Emmanuel Noobadmin centos.admin at gmail.com
Thu May 19 03:37:23 UTC 2011


On 5/19/11, m.roth at 5-cent.us <m.roth at 5-cent.us> wrote:
>> As already said, this sounds really complicated. Coming from an IRC
>> and vBB admin background, I'll suggest moderation using the reactive
>> approach instead of a automated process.
>
> Not really. The perl script was written, um, around 1993 or '94, and it
> was based on one from talk.lang.russian? something like that.
> <snip>

<context>skeptic about automated censorship and 'communities' void of
human expression</context>

The primary concern was that it would take a lot of tuning to get an
automated filter working without bouncing perfectly legit posts. After
all, this discussion about a need for moderation may very well fall
into "obvious" off-topic. And being the continual victim of apparently
some kind of automated filter on several mailing lists (including this
one it seems as some of my posts never show up), I'm rather
distrustful of automated moderation.


For example, a perfectly acceptable, from my POV, joke about a
statement somebody made that lightens up the mood and give everybody a
good chuckle may be considered OK by most subscribers but again,
automated censors do not have a sense of humour.
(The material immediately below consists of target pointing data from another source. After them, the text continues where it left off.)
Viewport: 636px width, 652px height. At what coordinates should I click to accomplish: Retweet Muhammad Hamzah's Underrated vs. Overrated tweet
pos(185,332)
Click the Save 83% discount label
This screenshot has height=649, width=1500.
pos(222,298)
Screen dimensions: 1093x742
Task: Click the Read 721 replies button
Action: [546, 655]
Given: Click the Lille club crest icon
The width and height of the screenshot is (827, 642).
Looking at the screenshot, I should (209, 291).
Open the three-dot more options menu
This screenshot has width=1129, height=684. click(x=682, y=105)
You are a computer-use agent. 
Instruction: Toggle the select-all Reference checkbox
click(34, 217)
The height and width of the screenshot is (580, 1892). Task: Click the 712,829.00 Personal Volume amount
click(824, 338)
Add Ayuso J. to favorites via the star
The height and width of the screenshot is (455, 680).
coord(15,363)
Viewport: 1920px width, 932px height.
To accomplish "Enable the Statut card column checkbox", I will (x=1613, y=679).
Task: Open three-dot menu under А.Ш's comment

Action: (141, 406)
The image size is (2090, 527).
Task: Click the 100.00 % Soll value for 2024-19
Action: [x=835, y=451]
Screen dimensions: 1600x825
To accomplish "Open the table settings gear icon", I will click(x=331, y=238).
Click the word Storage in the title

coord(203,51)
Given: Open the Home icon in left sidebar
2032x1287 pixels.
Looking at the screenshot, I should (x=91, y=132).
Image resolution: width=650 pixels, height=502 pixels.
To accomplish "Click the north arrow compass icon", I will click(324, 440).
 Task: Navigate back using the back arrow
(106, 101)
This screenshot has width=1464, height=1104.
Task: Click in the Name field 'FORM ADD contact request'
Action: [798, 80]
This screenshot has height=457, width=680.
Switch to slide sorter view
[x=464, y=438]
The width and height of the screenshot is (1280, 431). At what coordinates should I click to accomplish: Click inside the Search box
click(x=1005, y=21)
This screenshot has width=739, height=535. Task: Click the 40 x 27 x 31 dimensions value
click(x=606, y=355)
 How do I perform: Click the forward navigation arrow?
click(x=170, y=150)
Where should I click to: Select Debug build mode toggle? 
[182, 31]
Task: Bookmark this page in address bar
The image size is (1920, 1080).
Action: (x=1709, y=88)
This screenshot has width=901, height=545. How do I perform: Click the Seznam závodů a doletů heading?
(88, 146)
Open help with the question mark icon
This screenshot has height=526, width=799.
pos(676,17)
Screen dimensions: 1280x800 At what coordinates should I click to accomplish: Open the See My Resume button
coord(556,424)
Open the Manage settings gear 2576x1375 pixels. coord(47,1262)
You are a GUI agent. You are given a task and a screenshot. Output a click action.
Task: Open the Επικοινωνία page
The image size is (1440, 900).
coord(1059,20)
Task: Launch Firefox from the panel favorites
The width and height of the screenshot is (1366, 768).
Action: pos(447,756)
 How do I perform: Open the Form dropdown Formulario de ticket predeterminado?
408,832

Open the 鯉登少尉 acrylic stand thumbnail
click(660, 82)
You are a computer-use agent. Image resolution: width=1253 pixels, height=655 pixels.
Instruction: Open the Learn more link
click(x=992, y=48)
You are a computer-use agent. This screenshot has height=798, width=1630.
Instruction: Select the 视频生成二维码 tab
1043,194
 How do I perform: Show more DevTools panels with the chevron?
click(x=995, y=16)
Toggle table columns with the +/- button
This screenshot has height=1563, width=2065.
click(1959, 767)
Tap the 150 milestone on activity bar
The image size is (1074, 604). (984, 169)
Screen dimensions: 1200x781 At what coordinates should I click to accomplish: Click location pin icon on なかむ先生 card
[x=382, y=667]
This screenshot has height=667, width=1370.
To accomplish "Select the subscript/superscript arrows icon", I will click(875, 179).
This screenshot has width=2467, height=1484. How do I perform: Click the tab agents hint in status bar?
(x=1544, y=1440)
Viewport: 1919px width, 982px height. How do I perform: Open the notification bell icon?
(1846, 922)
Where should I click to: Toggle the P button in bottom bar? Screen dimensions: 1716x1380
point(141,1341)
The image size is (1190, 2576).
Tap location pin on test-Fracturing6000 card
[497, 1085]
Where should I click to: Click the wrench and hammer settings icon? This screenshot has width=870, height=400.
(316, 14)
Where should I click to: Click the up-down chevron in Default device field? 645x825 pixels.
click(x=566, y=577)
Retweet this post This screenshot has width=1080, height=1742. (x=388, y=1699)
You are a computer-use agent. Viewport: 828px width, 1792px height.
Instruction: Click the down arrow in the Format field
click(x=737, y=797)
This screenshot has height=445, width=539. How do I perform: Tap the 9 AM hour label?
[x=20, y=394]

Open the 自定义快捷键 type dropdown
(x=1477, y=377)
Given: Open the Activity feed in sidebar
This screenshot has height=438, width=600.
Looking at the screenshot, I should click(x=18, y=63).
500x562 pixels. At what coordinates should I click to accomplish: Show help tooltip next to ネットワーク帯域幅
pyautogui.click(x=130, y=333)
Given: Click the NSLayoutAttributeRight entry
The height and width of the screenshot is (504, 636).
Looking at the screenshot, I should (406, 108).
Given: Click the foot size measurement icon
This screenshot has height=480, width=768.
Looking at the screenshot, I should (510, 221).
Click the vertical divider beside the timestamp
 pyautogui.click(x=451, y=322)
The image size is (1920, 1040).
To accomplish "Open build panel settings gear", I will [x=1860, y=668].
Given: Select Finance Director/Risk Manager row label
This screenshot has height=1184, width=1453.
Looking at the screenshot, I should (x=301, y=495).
If the filters are too lax, then the moderators would keep getting
verification requests. After a while if false positives rate are too
high, moderators will feel frustrated too or start ignoring anything
they didn't come across first hand.

Hence I feel it's better to rely on the human flagging process. After
all, if only the automated filter and maybe one person feels a
thread/post should be a bounce, is that really deserving of a bounce?